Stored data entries

↓↓↓

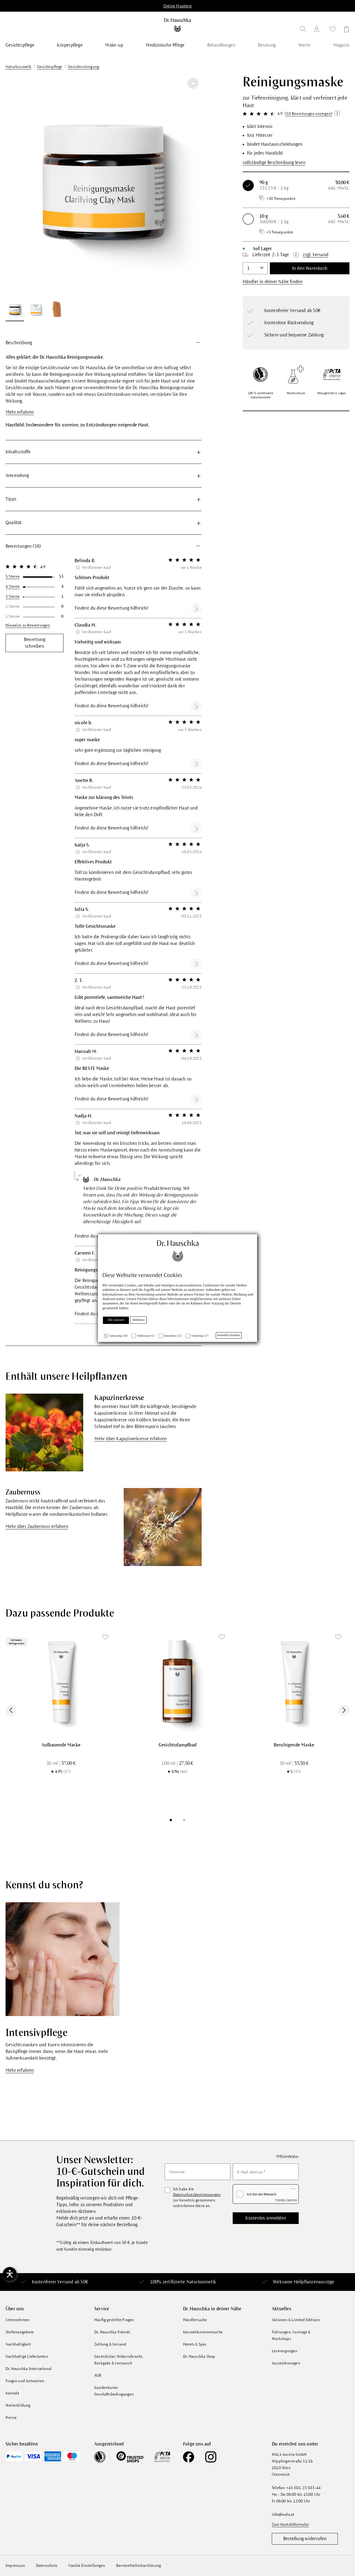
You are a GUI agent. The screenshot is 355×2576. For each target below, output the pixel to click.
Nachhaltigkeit (18, 2344)
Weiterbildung (18, 2405)
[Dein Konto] (318, 30)
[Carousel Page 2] (184, 1820)
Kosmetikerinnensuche (203, 2332)
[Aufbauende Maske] (61, 1681)
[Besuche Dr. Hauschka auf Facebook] (188, 2456)
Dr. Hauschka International (29, 2369)
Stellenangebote (20, 2332)
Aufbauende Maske (61, 1745)
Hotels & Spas (195, 2344)
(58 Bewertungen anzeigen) (308, 114)
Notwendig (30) (118, 1336)
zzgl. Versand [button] (315, 254)
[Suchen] (303, 30)
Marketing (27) (199, 1336)
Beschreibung (19, 342)
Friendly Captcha (286, 2199)
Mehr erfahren (20, 412)
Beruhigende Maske (294, 1745)
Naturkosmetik (201, 2282)
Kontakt (12, 2393)
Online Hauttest (177, 6)
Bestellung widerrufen (304, 2538)
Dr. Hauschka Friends (112, 2332)
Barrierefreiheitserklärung (138, 2566)
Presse (11, 2418)
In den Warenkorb (309, 268)
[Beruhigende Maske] (294, 1681)
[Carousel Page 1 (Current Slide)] (171, 1820)
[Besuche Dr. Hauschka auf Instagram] (210, 2456)
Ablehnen (138, 1320)
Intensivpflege (36, 2032)
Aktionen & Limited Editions (296, 2320)
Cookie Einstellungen (87, 2566)
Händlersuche (195, 2320)
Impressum (15, 2566)
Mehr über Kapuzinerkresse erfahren (130, 1438)
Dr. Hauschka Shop (199, 2356)
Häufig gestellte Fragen (114, 2320)
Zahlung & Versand (110, 2344)
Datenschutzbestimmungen (197, 2195)
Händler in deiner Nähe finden (273, 281)
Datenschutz (46, 2566)
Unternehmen (17, 2320)
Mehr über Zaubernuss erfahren (37, 1526)
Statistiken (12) (173, 1336)
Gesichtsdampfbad (177, 1745)
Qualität (14, 522)
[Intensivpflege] (63, 1958)
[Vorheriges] (16, 185)
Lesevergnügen (285, 2351)
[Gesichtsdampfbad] (177, 1681)
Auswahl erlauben (228, 1335)
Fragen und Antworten (25, 2381)
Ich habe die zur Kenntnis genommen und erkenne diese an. (197, 2197)
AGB (98, 2375)
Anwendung (17, 475)
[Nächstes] (190, 185)
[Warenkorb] (344, 30)
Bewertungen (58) (23, 546)
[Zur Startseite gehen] (177, 25)
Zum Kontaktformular (290, 2524)
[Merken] (193, 83)
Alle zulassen (116, 1320)
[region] (103, 198)
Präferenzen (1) (146, 1336)
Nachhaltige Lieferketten (27, 2356)
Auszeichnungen (286, 2363)
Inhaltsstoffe (18, 451)
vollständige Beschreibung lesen (274, 162)
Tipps (11, 499)
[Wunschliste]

↑↑↑

= PROBLEM DESCRIPTION =
Print once more, exactly, the lines that start at the top of the records above and end at the line with "Naturkosmetik (201, 2282)", skipping all pictures.

= TASK RESULT =
You are a GUI agent. The screenshot is 355×2576. For each target below, output the pixel to click.
Nachhaltigkeit (18, 2344)
Weiterbildung (18, 2405)
[Dein Konto] (318, 30)
[Carousel Page 2] (184, 1820)
Kosmetikerinnensuche (203, 2332)
[Aufbauende Maske] (61, 1681)
[Besuche Dr. Hauschka auf Facebook] (188, 2456)
Dr. Hauschka International (29, 2369)
Stellenangebote (20, 2332)
Aufbauende Maske (61, 1745)
Hotels & Spas (195, 2344)
(58 Bewertungen anzeigen) (308, 114)
Notwendig (30) (118, 1336)
zzgl. Versand [button] (315, 254)
[Suchen] (303, 30)
Marketing (27) (199, 1336)
Beschreibung (19, 342)
Friendly Captcha (286, 2199)
Mehr erfahren (20, 412)
Beruhigende Maske (294, 1745)
Naturkosmetik (201, 2282)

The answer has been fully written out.